-- Dataset follows --

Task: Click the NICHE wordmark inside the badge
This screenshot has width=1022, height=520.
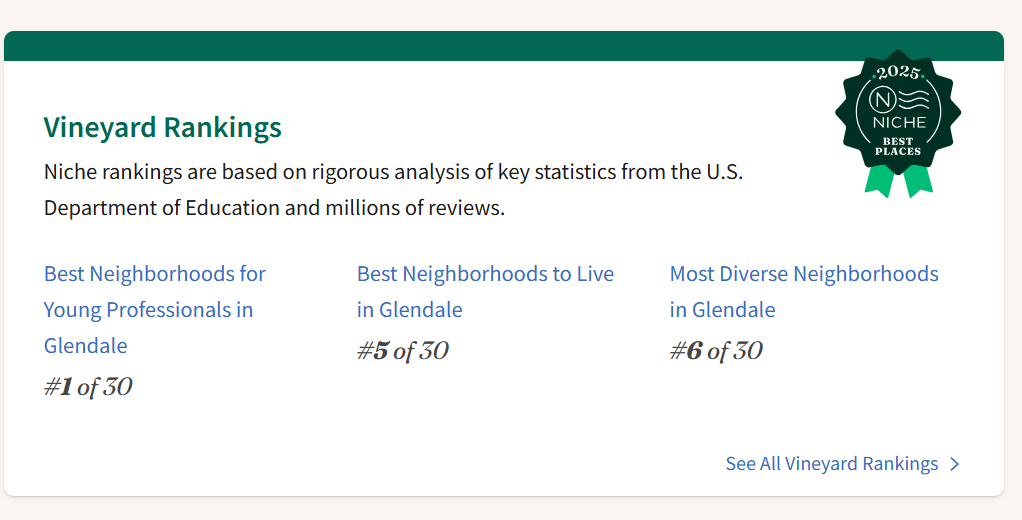Action: [899, 123]
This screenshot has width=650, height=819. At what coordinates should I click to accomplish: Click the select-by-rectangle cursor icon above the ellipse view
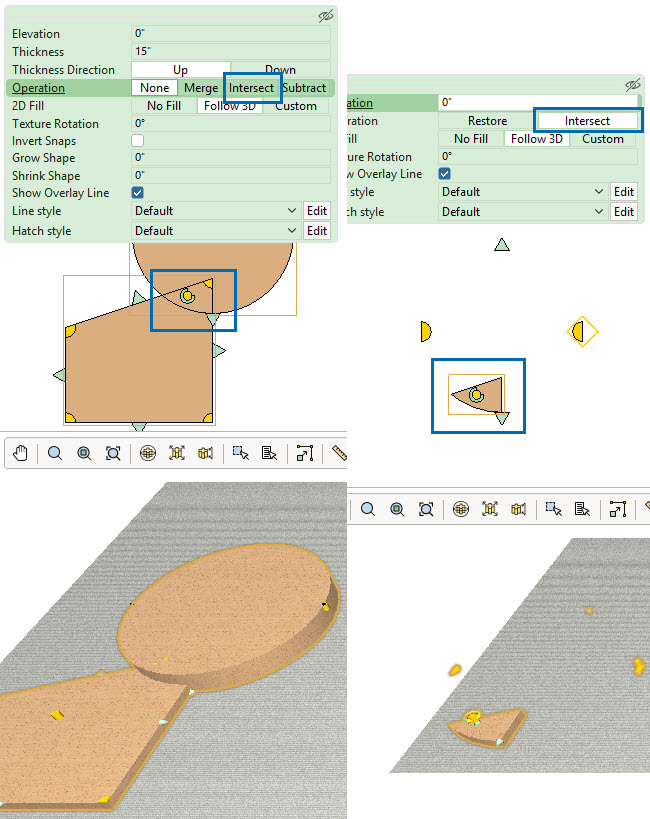[x=240, y=453]
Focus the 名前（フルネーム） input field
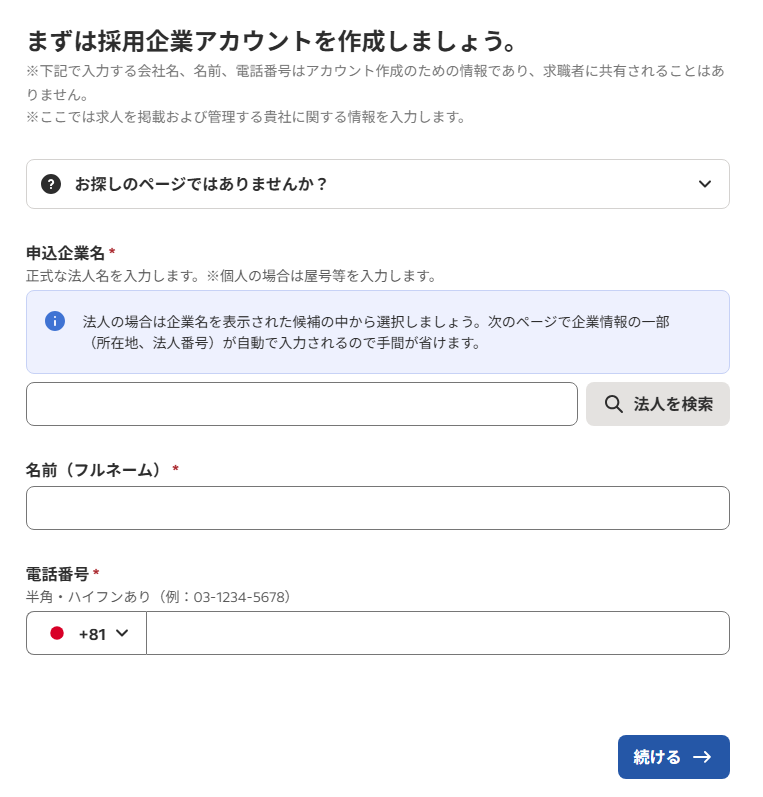 [378, 508]
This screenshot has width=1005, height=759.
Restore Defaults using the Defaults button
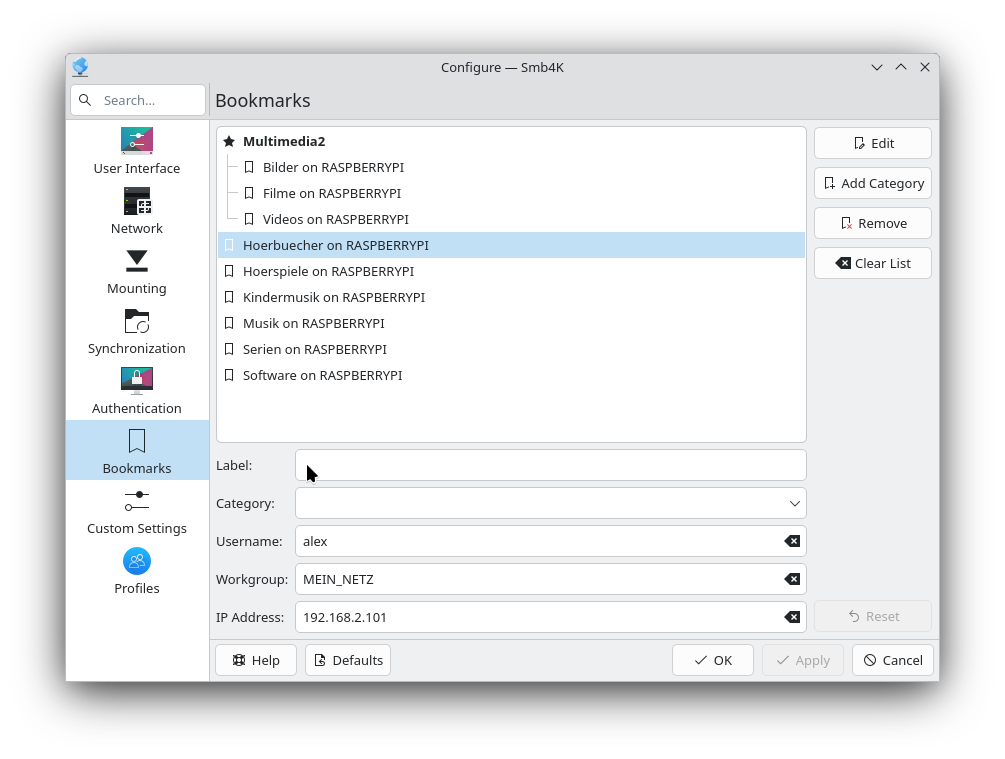point(348,660)
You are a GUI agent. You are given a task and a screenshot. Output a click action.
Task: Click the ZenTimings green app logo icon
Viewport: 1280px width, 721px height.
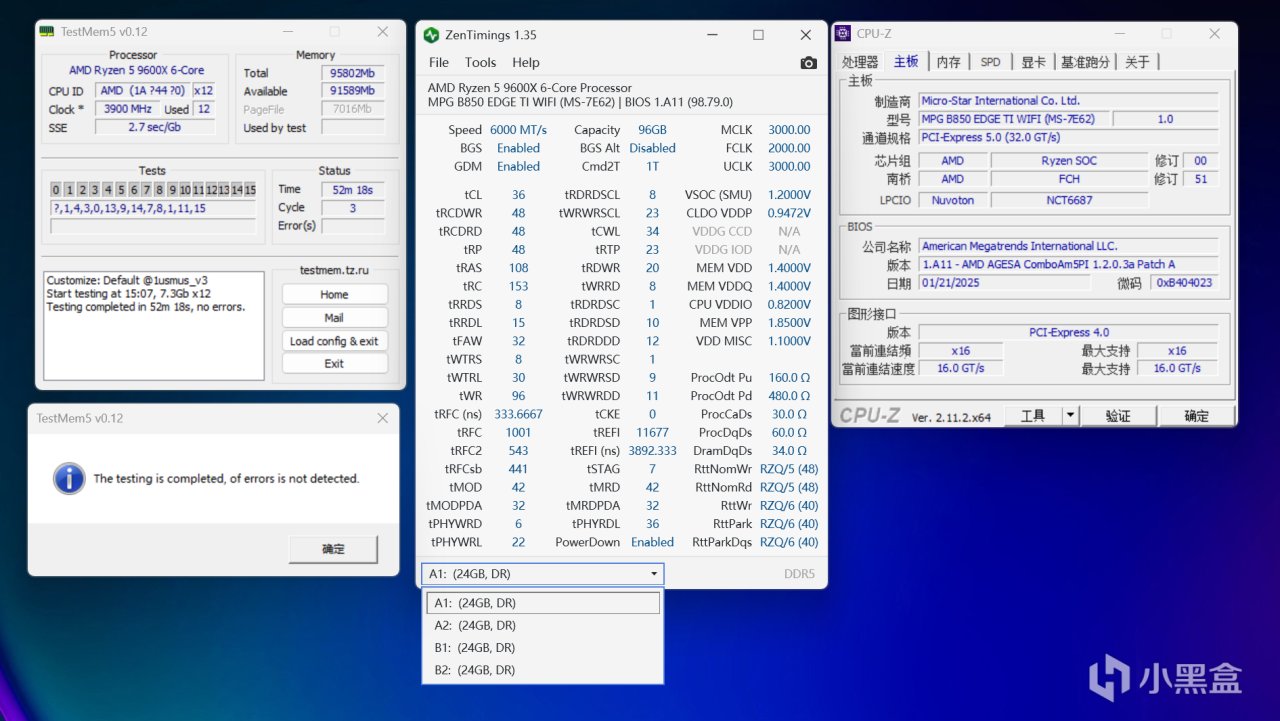(431, 35)
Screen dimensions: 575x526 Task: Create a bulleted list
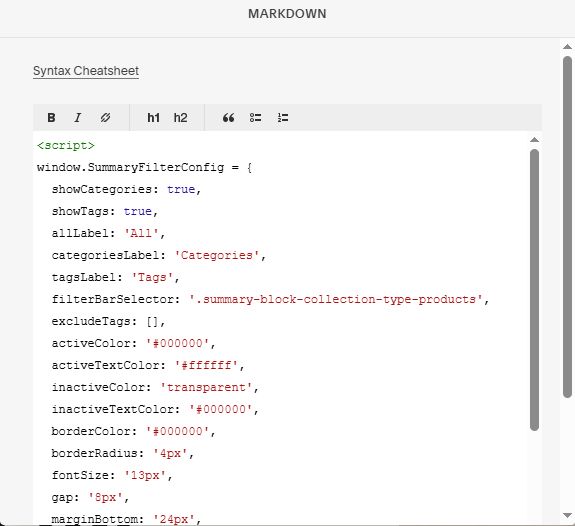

-- Dataset concluded --

▸ **What is needed**
Leave out the pictures and return every record word for word.

▸ **Solution to the problem**
Task: Click the NICHE wordmark inside the badge
This screenshot has width=1022, height=520.
Action: [899, 123]
This screenshot has width=650, height=819. At what coordinates should I click to accomplish: Click the select-by-rectangle cursor icon above the ellipse view
[x=240, y=453]
Focus the 名前（フルネーム） input field
 [378, 508]
This screenshot has width=1005, height=759.
Restore Defaults using the Defaults button
point(348,660)
You are a GUI agent. You are given a task and a screenshot. Output a click action.
Task: Click the ZenTimings green app logo icon
Viewport: 1280px width, 721px height.
(431, 35)
Screen dimensions: 575x526 Task: Create a bulleted list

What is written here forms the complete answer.